O Ministério de Relações Exteriores da Rússia divulgou um comentário sobre as novas sanções norte-americanas contra a Rússia, introduzidas hoje. “Destacamos que os EUA não devem ter ilusões sobre a possibilidade de continuar esta linha política de sanções sem consequências negativas. As medidas de retaliação vão seguir-se mas não é necessário que sejam do mesmo tipo”.

O comunicado diz: “O alargamento das sanções contra a Rússia é um elemento de uma série de acções hostis dos EUA em várias esferas, inclusive a militar, económica e de vistos. A retórica actual dos EUA é inaceitável. Esta linha política absurda provoca inquietação mesmo entre os aliados dos EUA”.

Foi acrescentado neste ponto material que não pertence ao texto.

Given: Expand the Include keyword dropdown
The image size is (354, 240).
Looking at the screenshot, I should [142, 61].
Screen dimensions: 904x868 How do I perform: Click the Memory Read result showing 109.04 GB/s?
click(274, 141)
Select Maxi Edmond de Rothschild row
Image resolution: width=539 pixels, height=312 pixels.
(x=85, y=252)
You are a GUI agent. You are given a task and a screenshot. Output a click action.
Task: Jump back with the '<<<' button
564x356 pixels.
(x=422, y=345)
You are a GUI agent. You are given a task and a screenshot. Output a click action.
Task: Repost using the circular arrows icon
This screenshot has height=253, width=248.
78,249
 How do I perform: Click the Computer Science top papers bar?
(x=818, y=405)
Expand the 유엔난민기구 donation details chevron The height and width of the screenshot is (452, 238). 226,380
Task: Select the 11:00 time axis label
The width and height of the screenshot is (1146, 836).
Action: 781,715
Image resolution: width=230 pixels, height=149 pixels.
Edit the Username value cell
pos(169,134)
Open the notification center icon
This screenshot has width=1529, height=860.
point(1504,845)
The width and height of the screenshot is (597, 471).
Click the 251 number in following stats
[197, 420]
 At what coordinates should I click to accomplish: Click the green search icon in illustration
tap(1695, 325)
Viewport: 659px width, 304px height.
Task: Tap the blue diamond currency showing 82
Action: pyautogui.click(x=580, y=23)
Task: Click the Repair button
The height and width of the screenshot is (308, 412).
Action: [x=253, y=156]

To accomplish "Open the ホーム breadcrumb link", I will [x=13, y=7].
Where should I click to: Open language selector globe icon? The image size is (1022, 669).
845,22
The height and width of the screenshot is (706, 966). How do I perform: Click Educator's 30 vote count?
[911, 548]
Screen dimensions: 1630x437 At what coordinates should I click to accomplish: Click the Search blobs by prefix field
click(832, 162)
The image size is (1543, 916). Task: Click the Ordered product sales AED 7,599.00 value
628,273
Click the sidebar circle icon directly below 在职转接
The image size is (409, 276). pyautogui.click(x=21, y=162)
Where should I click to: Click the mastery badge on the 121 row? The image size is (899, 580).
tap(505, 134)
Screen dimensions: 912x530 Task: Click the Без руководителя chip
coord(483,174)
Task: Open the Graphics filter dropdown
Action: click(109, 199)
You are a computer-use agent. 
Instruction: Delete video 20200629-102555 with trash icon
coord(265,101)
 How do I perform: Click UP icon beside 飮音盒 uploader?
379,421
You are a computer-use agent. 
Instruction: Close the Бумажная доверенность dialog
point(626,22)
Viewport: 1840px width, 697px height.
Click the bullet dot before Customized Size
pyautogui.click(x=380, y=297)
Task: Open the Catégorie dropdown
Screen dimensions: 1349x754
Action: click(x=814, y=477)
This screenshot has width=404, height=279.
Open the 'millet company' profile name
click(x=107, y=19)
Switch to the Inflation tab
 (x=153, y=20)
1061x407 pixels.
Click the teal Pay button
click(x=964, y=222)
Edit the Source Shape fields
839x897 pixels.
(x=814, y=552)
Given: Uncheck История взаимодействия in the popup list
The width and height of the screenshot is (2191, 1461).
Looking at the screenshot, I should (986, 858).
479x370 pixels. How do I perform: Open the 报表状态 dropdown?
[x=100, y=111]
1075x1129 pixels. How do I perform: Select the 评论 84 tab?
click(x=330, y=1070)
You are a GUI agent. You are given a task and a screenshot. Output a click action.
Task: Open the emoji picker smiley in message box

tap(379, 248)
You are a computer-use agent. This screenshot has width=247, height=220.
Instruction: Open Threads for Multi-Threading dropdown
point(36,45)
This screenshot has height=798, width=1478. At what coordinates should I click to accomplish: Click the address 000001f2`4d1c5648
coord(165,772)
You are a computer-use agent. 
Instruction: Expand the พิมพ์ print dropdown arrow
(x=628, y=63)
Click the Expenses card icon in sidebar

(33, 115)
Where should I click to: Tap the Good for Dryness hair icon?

Os EUA introduziram novas sanções contra um leque de empresas russas por causa da alegada violação da lei sobre não proliferação de armas nucleares. Segundo o documento que está disponível no site do boletim governamental Federal Register, “a lista negra” inclui a empresa de construção de equipamentos em Tula, a empresa de construção de acumuladores Katod, a produtora de foguetes NPO Mashinostroyeniya, a corporação produtora de aeronaves MiG e a Rosoboroneksport. As sanções também vão abranger “as suas empresas sucessoras, sucursais e subdivisões”, diz o documento.

O documento foi elaborado pelo Departamento de Estado norte-americano. “Foi tomada a decisão de que um número de empresas estrangeiras estão envolvidas em actividades que implicam introduzir medidas adicionais em concordância com a terceira parte da lei sobre a não proliferação de armas nucleares”.
O documento frisa que esta lei “prescreve introduzir medidas de punição em relação às empresas estrangeiras e indivíduos pelo fornecimento ao Irão, Síria e Coreia do Norte da mercadoria, serviços e tecnologias e pelas compras destes produtos nos referidos países”.

Para além de empresas russas, foram introduzidas sanções contra empresas da China, Irão, Sudão, Síria, Turquia e Emirados Árabes Unidos.

Destaca-se que “nenhum dos departamentos norte-americanos pode apoiar estas empresas, tais empresas não podem participar de programas de ajuda norte-americana”. Também “é proibido ao governo norte-americano fornecer a estas empresas alguns produtos e serviços militares”.

O presidente do comité pela defesa e segurança da câmara alta do Parlamento russo, Viktor Ozerov, disse que as novas sanções contra a Rússia não vão afectar as posições da indústria militar no mercado mundial. Ozerov frisou que a produção da indústria militar russa é uma das mais competitivas e que as novas sanções hipoteticamente podem enfraquecer as suas posições, mas, na opinião do senador, isso não vai acontecer.

“É pouco provável que as sanções tenham um efeito muito negativo para o potencial económico das nossas empresas na esfera militar, incluindo a Rosoboroneksport, que já foi alvo de sanções, embora não tivesse sofrido muito. Acho que [as empresas] possuem uma espécie de imunidade a tais medidas”, disse Ozerov.

As relações entre a Rússia e o Ocidente deterioraram-se por conta da situação na Ucrânia. Em Julho do ano passado, a UE e os Estados Unidos aplicaram sanções pontuais contra certos indivíduos e empresas da Rússia. Em seguida, foram implementadas medidas restritivas a sectores inteiros da economia russa. Em resposta, a Rússia restringiu a importação de produtos alimentares de países que impuseram as sanções. Moscovo tem afirmado repetidamente que não tem interferência no conflito interno ucraniano e possui interesse na resolução pacífica do confronto.